I wrote this for an NCEA assignment. A few too many adjectives, but I like it.

Early morning, and the pale wintry sun is still hiding behind thick, shifting, polyphonic layers of clouds. From the sky hangs a heavy mist, dampening the air into the blurred obscurity of Debussy's Voiles. Last night's frost coats the grass and trees; covers pavement and driveway with that treacherous black ice which renders walkways unusable; lies thick on car windows, dense, white, impenetrable. Jack Frost has paid his respects to the house as well, delicately patterning the doors and windows with silvery swirls and spirals. The house itself is silent, no noisy chattering and bickering echoing throughout its walls. No child has left the warm safety of his bed, tucked in tightly against the biting cold. Through broken venetian blinds they can just glimpse this new world, this world of pre-dawn, of silence.

A thin finger of sunlight splinters the closely-packed bundle of clouds, reaching out cautiously to finger trees and hedges before retreating behind nimbus and stratus. More sun slowly creeps through; the rain-soaked air lightens. A chinkl of light clints off the corrugated iron of the garage roof. The mist begins to dissipate.

The gathering breeze rustles the tops of the pear and plum trees; stirs the rusted wind chimes, clinking them together. It whistles through the branches of the fallen apple tree, a mountain of once-proud foliage now lying dead on the grass.

The last shades of pink and orange are fading away, clouds parting to reveal a brittle sun that gives off an icy warmth. On the windows and car, icce slowly starts to melt, water trickling down to form shiny rivulets on the concrete below. A few birds prattle cheerfully to each other, then fall silent. All is still.

Then - creak, scrape, clunk - the back door bangs open, and four children, half-clad with coats on, pour out of the house, dash down the steps, laughing together. One wears only pajamas and a dressing gown, "I'm not cold," she boasts, shivering slightly. Only the eldest is missing - she's inside, playing her flute.

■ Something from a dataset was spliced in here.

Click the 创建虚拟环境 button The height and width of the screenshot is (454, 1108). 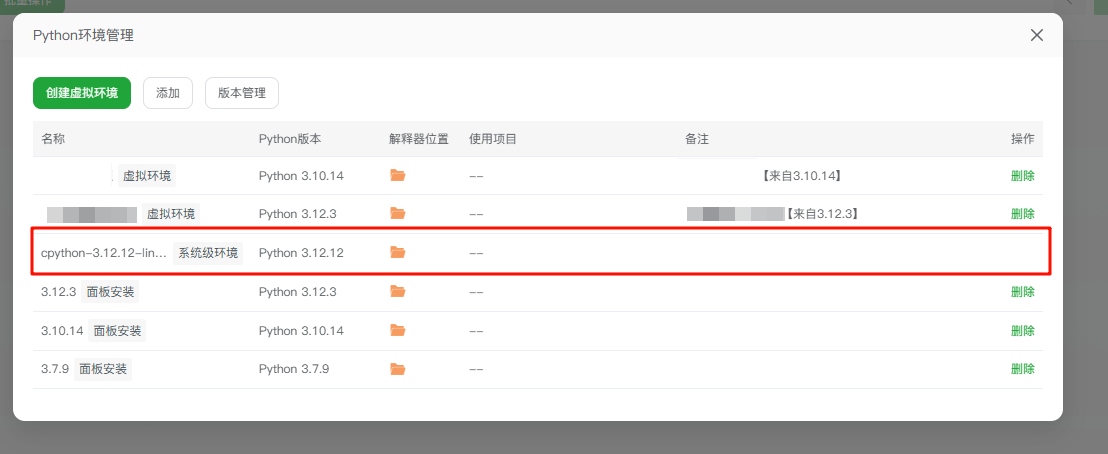(82, 93)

They converge in Dandelion Grove, where, come spring, dandelions spring up into a thick, sunny, indestructible carpet. Down beneath the bathroom window is the old vegetable garden, covered in a mat of weeds and grass from when Dad tried to mow it, impossible to pull up. Last year's rotten apples have been trodden underfoot into a soupy brown mush, mixed in with carrot tops, eggshells and potato peels that have missed the compost heap.

They take "potshots" with stale bird's bread at the broken mesh of the toilet room window. Most miss the mark. They hear their sister trip over scalic passages of her Bach sonata, smile at each other, call out to her. "Hey! Come outside, we're going up the paddock! Justine!" But she does not answer.

Clambering over the fence, they pause to help the youngest, who nearly falls into a rusty bucket of rainwater. An up the slope, muddying their clothes in haste, dodging the sharp thistle-trees with their many sharp thorns, poised to catch on unwary clothing. Past the "mole-hole", where they like to huddle on a summer's afternoon, watching the fluffy, candyflossed sky. Here, their world is simplified to this hill, with it's tall, waving, hayfever-inducing grasses. Now that the neighbour's goat is gone, they grow with reckless abandon.

At the top, finally, standing together on a knobbly tree stump, gazing down at their house with its plain, white roof. They can see the pears and apples they have thrown up over the years, rolled down into the gutter and blocking the drain. The chimney on the side of the house, dusted with "fairy kisses" of cobwebs and dust. The porch window, broken recently with a carelessly-flung rock. This side of the house is almost an eyesore, but the children know it for what it is - their home, their haven. Their safe place.

The final, faint cadences of the Back trickle out of the window, bringing the piece to a close.